Andujar travaille beaucoup en salle de sport, s’éloigne des circuits et crée sa vie de famille : un mariage et un enfant qui lui font relativiser sa cascade de blessures. “Ça m’a aidé car ça m’a fait prendre du recul et me rendre compte que le tennis n’était pas toute ma vie.” La remontée s’enclenche alors.

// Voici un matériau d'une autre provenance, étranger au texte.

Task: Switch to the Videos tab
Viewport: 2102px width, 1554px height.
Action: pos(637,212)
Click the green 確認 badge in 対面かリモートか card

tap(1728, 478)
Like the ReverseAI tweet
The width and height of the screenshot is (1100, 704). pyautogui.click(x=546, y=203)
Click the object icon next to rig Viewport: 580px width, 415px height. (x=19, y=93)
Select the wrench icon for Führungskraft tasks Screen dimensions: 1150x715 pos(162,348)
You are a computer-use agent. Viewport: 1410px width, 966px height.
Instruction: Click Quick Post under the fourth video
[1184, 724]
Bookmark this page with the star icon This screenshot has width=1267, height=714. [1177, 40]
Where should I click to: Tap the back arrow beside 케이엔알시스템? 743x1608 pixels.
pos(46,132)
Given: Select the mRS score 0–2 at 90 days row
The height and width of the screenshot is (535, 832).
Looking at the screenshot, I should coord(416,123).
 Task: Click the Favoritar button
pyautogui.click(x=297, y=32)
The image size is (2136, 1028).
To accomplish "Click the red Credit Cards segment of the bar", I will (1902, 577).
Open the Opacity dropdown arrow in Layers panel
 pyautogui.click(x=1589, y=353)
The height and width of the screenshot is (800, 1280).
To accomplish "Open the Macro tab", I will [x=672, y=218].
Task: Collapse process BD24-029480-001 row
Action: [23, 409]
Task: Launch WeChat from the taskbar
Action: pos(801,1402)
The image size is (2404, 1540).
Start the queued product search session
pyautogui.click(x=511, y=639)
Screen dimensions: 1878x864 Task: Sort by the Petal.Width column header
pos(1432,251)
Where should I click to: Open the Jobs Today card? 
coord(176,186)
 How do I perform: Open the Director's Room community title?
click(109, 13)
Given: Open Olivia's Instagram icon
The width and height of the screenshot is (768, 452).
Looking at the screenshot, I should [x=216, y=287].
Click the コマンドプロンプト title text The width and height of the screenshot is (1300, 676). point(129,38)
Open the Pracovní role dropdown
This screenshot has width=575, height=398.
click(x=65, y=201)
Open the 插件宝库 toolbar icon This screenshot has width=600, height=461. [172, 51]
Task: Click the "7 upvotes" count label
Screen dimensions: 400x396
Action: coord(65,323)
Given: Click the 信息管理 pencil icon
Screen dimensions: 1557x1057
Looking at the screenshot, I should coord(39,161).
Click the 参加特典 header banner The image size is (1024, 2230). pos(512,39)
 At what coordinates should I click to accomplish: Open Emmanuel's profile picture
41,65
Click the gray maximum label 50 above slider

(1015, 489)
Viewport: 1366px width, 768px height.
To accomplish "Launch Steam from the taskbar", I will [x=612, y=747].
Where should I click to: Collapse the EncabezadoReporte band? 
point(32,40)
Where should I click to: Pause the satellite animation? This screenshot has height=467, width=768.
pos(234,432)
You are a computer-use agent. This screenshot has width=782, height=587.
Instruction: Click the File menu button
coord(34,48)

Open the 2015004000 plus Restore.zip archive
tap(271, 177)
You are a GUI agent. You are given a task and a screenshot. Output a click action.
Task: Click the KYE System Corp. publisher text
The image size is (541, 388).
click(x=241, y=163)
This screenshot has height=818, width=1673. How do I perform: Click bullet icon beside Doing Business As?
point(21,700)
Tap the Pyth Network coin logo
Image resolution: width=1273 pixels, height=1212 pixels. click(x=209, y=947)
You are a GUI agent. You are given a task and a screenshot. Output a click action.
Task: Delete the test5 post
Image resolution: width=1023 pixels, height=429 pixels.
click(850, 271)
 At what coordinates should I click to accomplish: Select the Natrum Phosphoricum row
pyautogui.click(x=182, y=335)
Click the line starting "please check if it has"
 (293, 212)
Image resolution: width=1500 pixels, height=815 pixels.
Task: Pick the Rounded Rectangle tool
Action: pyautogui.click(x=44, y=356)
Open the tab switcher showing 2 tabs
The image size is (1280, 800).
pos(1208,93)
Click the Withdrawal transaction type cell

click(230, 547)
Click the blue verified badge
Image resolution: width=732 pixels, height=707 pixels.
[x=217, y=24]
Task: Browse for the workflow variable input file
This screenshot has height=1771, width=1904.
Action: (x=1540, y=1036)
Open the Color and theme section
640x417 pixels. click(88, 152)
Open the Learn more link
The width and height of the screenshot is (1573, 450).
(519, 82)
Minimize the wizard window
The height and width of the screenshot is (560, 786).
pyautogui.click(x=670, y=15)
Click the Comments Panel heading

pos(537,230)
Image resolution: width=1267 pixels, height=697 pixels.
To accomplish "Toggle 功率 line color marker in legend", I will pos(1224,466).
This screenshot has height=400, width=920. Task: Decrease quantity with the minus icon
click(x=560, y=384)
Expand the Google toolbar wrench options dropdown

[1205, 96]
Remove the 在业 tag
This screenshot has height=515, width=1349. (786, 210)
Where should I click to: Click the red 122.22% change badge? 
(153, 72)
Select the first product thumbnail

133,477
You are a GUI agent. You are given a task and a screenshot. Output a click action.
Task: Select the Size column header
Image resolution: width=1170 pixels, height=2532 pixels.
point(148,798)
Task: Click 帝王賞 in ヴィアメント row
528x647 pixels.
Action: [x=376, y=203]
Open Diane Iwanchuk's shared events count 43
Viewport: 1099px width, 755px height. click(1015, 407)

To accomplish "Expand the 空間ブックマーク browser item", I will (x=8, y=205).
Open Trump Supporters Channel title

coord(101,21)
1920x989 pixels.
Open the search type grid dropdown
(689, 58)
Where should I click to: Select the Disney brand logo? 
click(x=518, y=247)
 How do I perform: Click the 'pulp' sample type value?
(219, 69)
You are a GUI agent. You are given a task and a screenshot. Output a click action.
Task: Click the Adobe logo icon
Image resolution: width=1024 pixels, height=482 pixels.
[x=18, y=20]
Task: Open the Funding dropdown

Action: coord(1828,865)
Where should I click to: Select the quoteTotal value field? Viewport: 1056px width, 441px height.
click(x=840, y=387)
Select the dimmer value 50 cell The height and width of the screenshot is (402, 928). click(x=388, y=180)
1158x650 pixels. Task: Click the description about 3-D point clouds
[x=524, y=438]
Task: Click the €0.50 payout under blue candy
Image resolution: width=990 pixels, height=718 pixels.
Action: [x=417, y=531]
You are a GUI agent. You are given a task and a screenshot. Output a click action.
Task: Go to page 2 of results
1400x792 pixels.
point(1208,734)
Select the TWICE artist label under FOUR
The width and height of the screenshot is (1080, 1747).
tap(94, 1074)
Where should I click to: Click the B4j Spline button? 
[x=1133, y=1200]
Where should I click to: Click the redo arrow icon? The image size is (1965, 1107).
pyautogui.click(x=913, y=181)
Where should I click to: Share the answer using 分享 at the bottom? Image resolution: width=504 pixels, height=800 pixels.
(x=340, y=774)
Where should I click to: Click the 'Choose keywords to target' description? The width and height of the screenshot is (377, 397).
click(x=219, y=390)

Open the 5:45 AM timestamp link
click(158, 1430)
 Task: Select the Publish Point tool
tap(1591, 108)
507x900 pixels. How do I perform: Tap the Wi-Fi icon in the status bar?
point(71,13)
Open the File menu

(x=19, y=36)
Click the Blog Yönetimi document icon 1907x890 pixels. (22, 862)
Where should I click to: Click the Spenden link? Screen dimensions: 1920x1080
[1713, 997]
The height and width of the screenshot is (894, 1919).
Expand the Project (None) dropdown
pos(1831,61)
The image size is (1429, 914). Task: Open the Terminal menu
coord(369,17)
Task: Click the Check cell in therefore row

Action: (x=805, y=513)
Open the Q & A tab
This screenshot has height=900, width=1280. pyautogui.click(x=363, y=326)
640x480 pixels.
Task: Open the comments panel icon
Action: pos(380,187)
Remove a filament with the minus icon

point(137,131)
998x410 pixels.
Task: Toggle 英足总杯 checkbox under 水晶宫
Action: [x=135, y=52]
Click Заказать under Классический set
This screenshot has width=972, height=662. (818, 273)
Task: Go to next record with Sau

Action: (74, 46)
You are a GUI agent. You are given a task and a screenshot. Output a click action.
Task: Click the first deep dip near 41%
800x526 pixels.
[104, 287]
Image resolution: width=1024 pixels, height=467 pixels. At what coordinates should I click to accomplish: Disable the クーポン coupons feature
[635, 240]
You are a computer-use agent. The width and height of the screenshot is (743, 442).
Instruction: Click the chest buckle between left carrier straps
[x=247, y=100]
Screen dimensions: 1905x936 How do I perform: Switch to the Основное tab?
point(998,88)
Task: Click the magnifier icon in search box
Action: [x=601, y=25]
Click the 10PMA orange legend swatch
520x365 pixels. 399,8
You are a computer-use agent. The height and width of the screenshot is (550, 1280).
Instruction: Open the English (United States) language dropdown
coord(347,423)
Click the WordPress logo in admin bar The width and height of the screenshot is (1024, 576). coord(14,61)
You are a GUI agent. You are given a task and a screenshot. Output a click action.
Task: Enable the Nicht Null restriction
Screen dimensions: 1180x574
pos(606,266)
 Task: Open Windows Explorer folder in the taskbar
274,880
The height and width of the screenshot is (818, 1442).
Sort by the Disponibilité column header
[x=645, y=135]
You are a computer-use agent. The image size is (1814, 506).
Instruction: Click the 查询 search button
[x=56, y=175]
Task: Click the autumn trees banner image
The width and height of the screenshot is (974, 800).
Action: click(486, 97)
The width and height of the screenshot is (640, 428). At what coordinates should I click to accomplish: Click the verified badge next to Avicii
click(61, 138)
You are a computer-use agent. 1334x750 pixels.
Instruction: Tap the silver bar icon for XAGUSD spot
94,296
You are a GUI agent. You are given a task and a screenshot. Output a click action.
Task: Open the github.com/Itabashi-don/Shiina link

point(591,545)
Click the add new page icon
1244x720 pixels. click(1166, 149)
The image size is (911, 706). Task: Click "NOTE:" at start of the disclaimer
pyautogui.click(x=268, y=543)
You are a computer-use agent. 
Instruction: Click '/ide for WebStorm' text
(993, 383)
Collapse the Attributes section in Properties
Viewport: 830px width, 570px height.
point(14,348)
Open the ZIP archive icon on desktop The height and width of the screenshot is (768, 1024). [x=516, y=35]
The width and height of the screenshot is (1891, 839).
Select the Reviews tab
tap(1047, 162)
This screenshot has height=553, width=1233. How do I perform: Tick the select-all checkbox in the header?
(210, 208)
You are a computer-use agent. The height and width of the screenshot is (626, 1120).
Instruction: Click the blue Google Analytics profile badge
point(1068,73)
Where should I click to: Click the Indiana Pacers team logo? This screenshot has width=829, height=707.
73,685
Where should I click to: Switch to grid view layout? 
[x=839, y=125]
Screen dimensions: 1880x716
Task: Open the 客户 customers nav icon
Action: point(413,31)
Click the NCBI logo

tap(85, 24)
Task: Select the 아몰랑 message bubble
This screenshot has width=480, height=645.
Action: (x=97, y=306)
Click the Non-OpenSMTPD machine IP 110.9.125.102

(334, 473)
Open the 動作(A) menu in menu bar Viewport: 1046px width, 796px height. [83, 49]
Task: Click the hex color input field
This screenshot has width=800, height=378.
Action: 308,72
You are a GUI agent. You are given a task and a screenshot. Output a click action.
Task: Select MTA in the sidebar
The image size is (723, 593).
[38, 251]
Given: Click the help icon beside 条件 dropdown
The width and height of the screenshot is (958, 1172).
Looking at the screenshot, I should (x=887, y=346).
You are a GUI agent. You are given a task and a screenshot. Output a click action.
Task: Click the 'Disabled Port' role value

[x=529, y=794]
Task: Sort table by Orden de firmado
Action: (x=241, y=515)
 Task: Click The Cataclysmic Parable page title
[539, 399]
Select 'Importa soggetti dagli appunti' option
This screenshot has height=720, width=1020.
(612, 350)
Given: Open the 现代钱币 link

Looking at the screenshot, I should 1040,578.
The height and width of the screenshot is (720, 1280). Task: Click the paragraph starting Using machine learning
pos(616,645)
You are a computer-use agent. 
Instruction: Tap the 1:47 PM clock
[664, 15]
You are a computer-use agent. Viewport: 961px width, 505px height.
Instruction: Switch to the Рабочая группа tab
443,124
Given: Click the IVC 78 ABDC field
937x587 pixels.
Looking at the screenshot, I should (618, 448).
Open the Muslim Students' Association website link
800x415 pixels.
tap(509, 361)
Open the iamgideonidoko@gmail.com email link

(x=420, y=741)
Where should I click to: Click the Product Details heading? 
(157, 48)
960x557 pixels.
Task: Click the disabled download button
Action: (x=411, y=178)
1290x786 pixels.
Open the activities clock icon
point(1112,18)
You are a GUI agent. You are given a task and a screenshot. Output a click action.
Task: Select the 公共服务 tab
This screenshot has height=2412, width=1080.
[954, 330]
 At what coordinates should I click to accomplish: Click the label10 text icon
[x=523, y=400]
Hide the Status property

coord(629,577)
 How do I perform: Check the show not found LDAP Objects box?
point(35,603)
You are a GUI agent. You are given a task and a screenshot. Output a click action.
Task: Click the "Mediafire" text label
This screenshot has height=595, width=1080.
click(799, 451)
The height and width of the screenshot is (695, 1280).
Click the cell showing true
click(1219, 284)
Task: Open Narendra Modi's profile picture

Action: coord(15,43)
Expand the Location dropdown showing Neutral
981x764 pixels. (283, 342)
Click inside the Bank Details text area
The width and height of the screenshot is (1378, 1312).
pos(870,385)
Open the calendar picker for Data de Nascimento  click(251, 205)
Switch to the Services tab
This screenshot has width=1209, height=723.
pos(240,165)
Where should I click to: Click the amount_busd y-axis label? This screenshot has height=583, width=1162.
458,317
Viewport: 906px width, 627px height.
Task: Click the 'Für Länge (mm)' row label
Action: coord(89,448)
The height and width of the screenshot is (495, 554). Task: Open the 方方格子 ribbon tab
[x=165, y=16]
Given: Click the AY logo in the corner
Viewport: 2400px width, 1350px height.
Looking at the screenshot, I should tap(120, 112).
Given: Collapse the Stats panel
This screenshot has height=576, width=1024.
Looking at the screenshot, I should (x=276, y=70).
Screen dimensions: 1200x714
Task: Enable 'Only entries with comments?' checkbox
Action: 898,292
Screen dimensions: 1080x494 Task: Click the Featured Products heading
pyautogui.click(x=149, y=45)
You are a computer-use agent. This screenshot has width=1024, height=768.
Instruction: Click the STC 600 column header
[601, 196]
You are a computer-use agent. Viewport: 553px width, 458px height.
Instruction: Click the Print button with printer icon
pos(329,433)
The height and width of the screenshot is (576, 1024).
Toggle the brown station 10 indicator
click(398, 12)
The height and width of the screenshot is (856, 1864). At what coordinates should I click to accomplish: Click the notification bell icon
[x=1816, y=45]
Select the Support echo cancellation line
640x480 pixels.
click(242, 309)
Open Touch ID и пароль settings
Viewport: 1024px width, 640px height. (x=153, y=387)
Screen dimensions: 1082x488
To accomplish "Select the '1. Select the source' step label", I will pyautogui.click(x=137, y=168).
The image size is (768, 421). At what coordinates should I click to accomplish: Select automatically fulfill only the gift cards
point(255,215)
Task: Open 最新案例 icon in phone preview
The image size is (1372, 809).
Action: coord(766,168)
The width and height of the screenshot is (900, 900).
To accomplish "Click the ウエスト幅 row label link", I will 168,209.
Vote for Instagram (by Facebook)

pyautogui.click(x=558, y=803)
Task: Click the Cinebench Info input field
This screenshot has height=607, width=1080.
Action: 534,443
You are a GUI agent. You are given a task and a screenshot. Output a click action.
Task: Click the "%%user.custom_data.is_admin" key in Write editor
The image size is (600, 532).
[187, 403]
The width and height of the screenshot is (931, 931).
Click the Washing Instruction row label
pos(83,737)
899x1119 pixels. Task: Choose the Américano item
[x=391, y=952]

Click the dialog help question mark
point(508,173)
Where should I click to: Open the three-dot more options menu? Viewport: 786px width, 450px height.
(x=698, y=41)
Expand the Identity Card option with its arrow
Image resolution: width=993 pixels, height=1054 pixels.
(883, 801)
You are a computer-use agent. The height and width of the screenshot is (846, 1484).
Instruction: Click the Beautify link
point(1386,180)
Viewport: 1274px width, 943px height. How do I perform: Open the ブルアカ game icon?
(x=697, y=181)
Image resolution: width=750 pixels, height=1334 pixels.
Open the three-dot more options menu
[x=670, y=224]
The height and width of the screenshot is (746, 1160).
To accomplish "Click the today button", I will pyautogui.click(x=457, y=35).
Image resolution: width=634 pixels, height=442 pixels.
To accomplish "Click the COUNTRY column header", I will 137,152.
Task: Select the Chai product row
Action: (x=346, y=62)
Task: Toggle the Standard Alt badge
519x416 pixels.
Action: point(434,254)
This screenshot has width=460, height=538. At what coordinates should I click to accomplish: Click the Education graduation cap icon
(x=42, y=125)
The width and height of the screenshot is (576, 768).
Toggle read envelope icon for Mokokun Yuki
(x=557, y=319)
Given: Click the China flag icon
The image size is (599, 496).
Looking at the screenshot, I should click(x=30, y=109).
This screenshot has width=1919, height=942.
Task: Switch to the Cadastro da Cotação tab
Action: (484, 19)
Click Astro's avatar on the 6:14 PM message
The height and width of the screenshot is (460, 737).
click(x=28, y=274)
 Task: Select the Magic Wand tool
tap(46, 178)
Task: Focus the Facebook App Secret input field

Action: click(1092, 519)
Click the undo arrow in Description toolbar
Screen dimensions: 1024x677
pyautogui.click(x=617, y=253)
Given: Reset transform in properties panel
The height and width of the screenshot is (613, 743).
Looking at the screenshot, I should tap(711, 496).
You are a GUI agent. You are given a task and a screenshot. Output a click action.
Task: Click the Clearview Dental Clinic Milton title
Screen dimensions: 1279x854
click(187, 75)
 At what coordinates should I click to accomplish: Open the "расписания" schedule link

Première étape : Alicante, en avril 2018. Sur le Challenger de son idole Juan Carlos Ferrero, Andujar sort Munar, Cecchinato, puis De Minaur en finale. Indifférence pour le grand public, pas de géant pour lui. “Le déclic s’est passé à Alicante. La semaine suivante, ça m’a donné confiance pour rallier la finale et gagner à Marrakech. Ça m’a permis de reprendre confiance en moi.”Andujar revient alors de très loin : classé 598e mondial, il devient le vainqueur le plus mal classé dans un tournoi du circuit depuis Lleyton Hewitt à Adelaide en 1998 (550e).

32 participations en Grand Chelem depuis 2006

Libéré de son bras, le terrien se balade sur les Challengers de terre battue (Florence et Buenos Aires en 2018, Barcelone, Alicante et Prostejov en 2019). Jusqu’à cet US Open, son 32e Grand Chelem, à 33 ans. Habitué de la première semaine, il a toujours vu la deuxième au-dessus du mur, bloqué au troisième tour. C’est désormais de l’histoire ancienne. Edmund, Sonego puis une démonstration face à Bublik pour un premier huitième.

“Il est bon. Il a joué un grand tennis, l’a félicité Bublik après le match. Il m’a dominé dans tous les compartiments du jeu. Il a tout renvoyé, a été très solide et a réalisé des beaux passings.” Lui n’en revenait pas. “Sur la balle de match, je n’arrivais à me rendre compte de ce que j’avais fait. J’ai essayé d’être concentré. Cette victoire, c’est pour ma famille, mon team et les docteurs qui m’ont aidé pendant cette période où je n’ai pas joué.”, explique Andujar.

Le voici propulsé pour le match de sa vie : huitième de finale à Flushing Meadows, New York, le showman Monfils en face. Pour un match teinté d’émotion entre deux connaissances. « C’est un mec fabuleux, un guerrier. On se connait depuis tout jeunes. Il a eu pas mal de problèmes physiques et il a su revenir au plus haut niveau avec une force mentale incroyable. Je m’attends à un match de fond de court, qui va aller dans les rallyes. Il sait que j’ai fait cinq sets (face à Shapovalov) donc il va pousser les rallyes », précise Monfils.

L’obstacle parait immense, mais Andujar revient de trop loin pour se mettre une pression inutile. “Pour la fin de ma carrière, je veux juste être en forme et prendre du plaisir. Les classements ne m’importent plus.” L’hypothèse d’une défaite face au 13e mondial est réelle, mais disputer ce match à 33 ans avec ce parcours tumultueux est déjà sa plus belle victoire.